The relevant texts of the two Amendments are as follows:
The enumeration in the Constitution, of certain rights, shall not be construed to deny or disparage others retained by the people. (Ninth Amendment)
All persons born or naturalized in the United States and subject to the jurisdiction thereof, are citizens of the United States and of the State wherein they reside. No State shall make or enforce any law which shall abridge the privileges or immunities of citizens of the United States; nor shall any State deprive any person of life, liberty, or property, without due process of law; nor deny to any person within its jurisdiction the equal protection of the laws. (Fourteenth Amendment, Section One)
You can see that the equal protection clause of the Fourteenth Amendment may be interpreted to cover same-sex marriage. In that case, the question before the Court was whether the state’s interest in regulating marriage outweighed the right of same-sex couples to the benefits of legal marriage. But only if one regards the Constitution as a lump of Silly Putty, to be shaped as required, can one read into either amendment a constitutional right to abortion. Restricting or prohibiting access to abortion does not deny or disparage any right retained by the people; nor curtail or diminish the privileges and immunities of United States citizenship; nor deprive anyone of life, liberty or property; nor deny anyone the equal protection of the law. That was why the Roe v. Wade majority resorted to a specious privacy rights theory.

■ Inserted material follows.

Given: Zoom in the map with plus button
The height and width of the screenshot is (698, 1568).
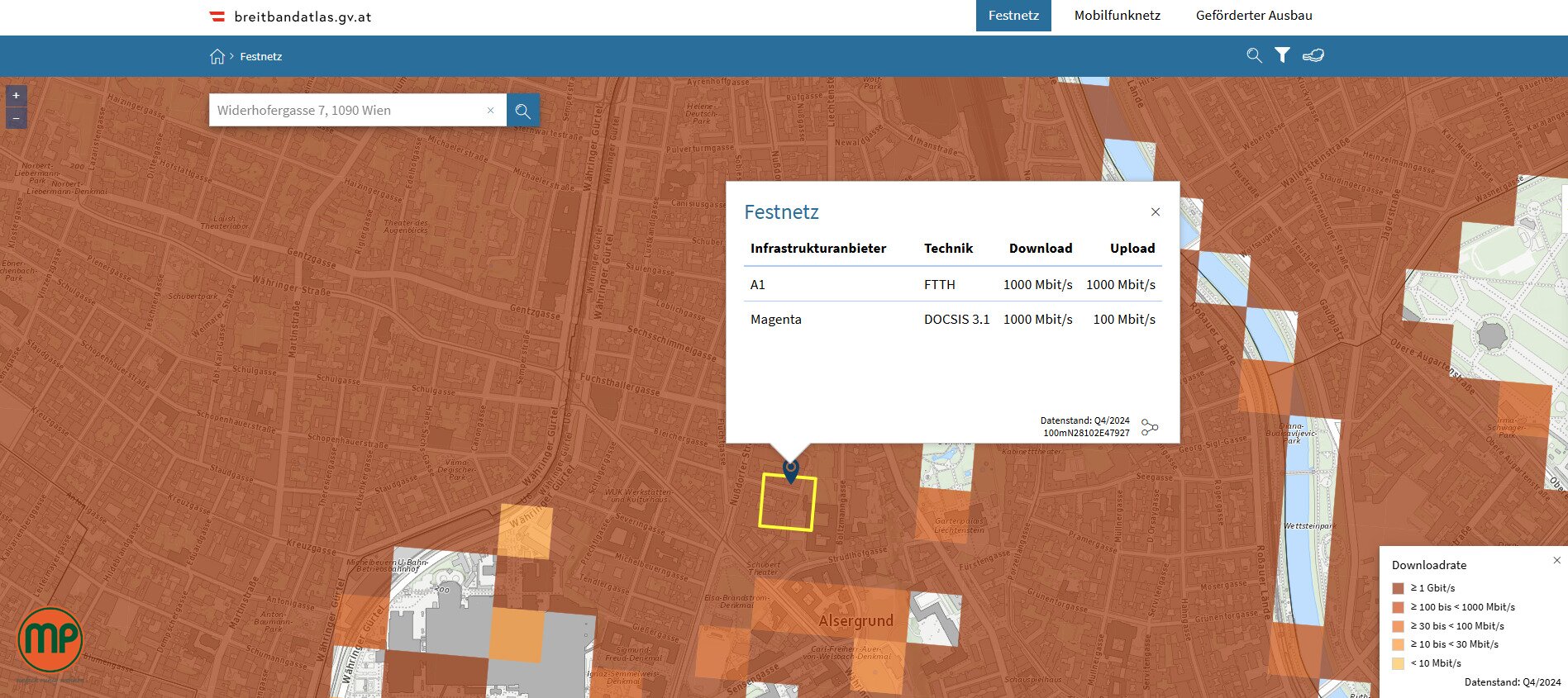Looking at the screenshot, I should tap(16, 96).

But all these arguments about stare decisis, respect for precedent etc. are beside the point, for progressives don’t really take them seriously. It seems fair to ask how much respect for precedent resides in the bosom of Senator Elizabeth Warren, who is squealing about the Supreme Court’s “illegitimacy” and demanding that it be packed with extra justices who will vote as she prefers. For if Warren ever has her way and the Supreme Court is stuffed full of progressives, many longstanding precedents will surely be tossed out, for example District of Columbia v. Heller (2008), which affirmed that the Second Amendment embodies an individual right to keep and bear arms. Warren & Co. would surely be glad to see that one go down.
And it gets worse. The Constitution itself may be regarded as a great body of precedent—one for which progressives demonstrate scant respect. Indeed, they revile many of its provisions as a threat to “our democracy,” a giant pothole in the middle of the road to the Radiant Future. By “our democracy” they mean “democracy our way,” and if the Constitution gets in the way, then the Constitution be damned.
Roe v. Wade wasn’t just about abortion. It represented a great victory for liberal and progressive advocates of a “living Constitution”—which is to say, a Constitution that could be twisted like a pretzel or simply disregarded whenever it seemed likely to block the latest experiment in social justice or human engineering. To some extent at least, the defense of “abortion rights” was a proxy for the defense of an illiberal democracy untrammeled by constitutional niceties like federalism and freedom of speech. No wonder then that Dobbs v. Jackson Women's Health Organization has sent the Left into such a rage.
Very true. The Constitution has never done anything but relegate healthcare to states.